Finally, as genome and exome sequencing has moved into clinical practice, concerns over unintended/incidental findings and the return of results have emerged. There are several challenges, including the large number of results available, the need to interpret novel mutations that could be functionally deleterious, the reclassification of the variant pathogenicity over time, and the increased number of findings of potential clinical utility. The American College of Medical Genetics and Genomics published, in 2013 [52], and updated in 2016 [47], a report suggesting that, in clinical genomic sequencing, known pathogenic and expected pathogenic genetic variants in 59 medically actionable genes should be returned to the subjects, including when germline testing is done as part of a matched tumor-normal sample pair. Nevertheless, institutional review boards and investigators are raising the question of whether these or comparable clinical recommendations should be extended to research settings. It is important to acknowledge that standards for returning genomic results in a research setting, where investigators are seeking scientific discovery, might differ from the standards of clinical practice, where the clinician’s primary duty is to improve the health and wellbeing of the patient [53, 54].

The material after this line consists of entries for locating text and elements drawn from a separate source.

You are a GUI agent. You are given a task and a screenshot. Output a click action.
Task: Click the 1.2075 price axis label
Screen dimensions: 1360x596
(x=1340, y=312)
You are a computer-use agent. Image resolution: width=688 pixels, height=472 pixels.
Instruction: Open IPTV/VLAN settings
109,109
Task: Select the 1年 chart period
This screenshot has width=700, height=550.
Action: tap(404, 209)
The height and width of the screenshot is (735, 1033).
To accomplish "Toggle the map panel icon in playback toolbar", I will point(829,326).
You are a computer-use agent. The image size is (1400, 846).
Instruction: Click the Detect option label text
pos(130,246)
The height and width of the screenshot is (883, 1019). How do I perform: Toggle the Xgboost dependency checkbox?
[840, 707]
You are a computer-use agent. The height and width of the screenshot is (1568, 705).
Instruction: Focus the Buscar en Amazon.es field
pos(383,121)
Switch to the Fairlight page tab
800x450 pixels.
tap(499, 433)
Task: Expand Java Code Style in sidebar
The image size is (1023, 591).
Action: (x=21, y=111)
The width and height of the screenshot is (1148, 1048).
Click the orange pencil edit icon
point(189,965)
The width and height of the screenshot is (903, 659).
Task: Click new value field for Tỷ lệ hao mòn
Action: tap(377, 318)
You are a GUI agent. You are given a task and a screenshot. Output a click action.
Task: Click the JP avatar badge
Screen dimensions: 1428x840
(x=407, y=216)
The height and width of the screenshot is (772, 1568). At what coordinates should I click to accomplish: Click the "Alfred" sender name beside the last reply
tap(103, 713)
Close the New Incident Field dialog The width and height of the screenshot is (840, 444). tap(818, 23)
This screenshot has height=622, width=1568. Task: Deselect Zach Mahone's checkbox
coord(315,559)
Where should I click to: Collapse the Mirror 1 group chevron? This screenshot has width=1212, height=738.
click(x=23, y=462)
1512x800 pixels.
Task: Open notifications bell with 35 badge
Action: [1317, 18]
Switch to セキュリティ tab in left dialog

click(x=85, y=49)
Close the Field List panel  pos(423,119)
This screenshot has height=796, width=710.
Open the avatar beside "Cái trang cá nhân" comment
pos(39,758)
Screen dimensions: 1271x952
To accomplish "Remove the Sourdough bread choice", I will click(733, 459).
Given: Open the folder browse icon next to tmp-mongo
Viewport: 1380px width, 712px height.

Accumulating evidence reveals that the majority of research participants wish to receive clinically significant individual study results, despite there being a potentially negative emotional impact [55]. Study participants appreciate that the disclosure of study results has the potential for removing uncertainties, promoting discussions within families about risk management and increasing the understanding of a disease and its treatment, as well as reassuring the study participants about their right to know [53, 55]. However, respect for participants’ wishes requires taking their preferences seriously, including their right to refuse the return of genetic findings during the informed consent process [56, 57].

15.3.1 Recommendations

15.3.1.1 Improve the Process of Informed Consent

  • The time has come to rethink and consider an informed consent model that respects the privacy concerns of participants, but that releases constraints on the utilization of data, making the participants’ contribution to research more durable, broader, and efficient.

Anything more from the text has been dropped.